A car travels due east with a speed of 42.0 km/h. Raindrops are falling at a constant speed vertically with respect to the Earth. The traces of the rain on the side windows of the car make an angle of 70.0° with the vertical. Find the velocity of the rain with respect to the following reference frames. (Enter the magnitude of the velocity.)
(a) the car
(b) the Earth
To find the velocity of the rain with respect to the car, we can break down the velocity into its horizontal and vertical components.
Given that the car is traveling due east, we can assume that the horizontal component of the velocity of the rain with respect to the car is the same as the velocity of the car itself, which is 42.0 km/h.
To find the vertical component of the velocity of the rain with respect to the car, we need to calculate the component of the rain's velocity that is perpendicular to the car's windows. We can do this using trigonometry.
Since the angle between the raindrops and the vertical is given as 70.0°, we can use the sine of the angle to find the vertical component of the rain's velocity. The sine of an angle is equal to the ratio of the length of the opposite side to the length of the hypotenuse. In this case, the vertical component of the velocity is the opposite side.
Let's calculate it:
Vertical component = (Length of hypotenuse) * sin(70.0°)
Since we don't have the length of the hypotenuse, we can assume it to be the same as the speed of the raindrops, as the rain is falling vertically with respect to the Earth. Let's assume the speed of raindrops to be 'v'.
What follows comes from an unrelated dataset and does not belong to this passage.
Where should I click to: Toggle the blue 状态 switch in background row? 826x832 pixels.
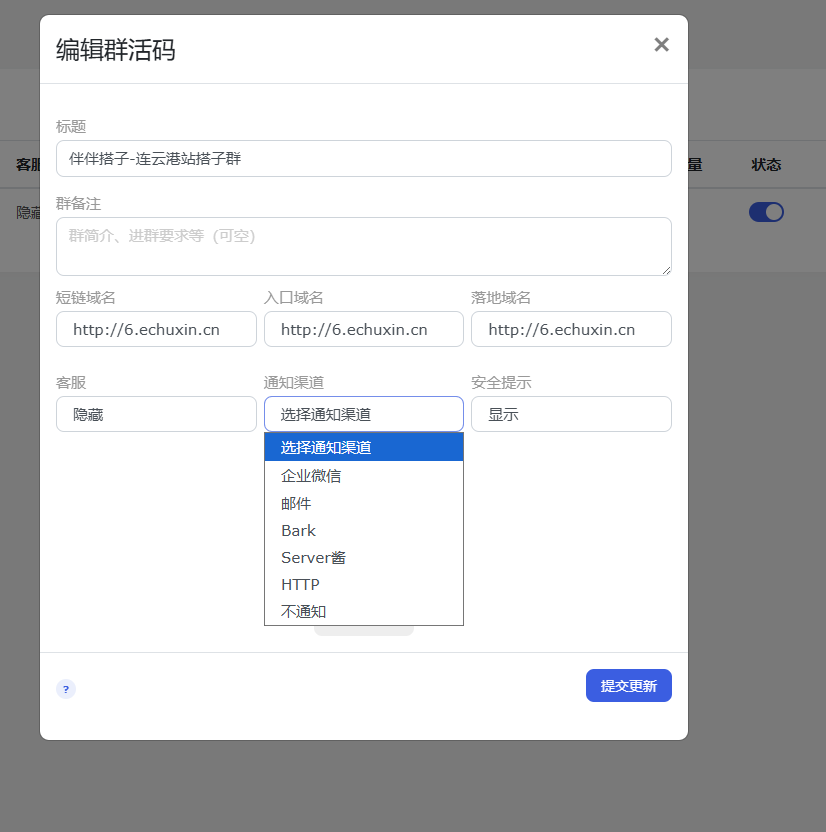(x=766, y=211)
Vertical component = v * sin(70.0°)
Now, we can substitute the given information into the equation:
Vertical component = v * sin(70.0°)
To find the magnitude of the velocity of the rain with respect to the car, we can use the Pythagorean theorem:
Magnitude of velocity = √(Horizontal component squared + Vertical component squared)
Magnitude of velocity = √((42.0 km/h)² + (v * sin(70.0°))²)
Now, let's calculate the magnitude of the velocity of the rain with respect to the car.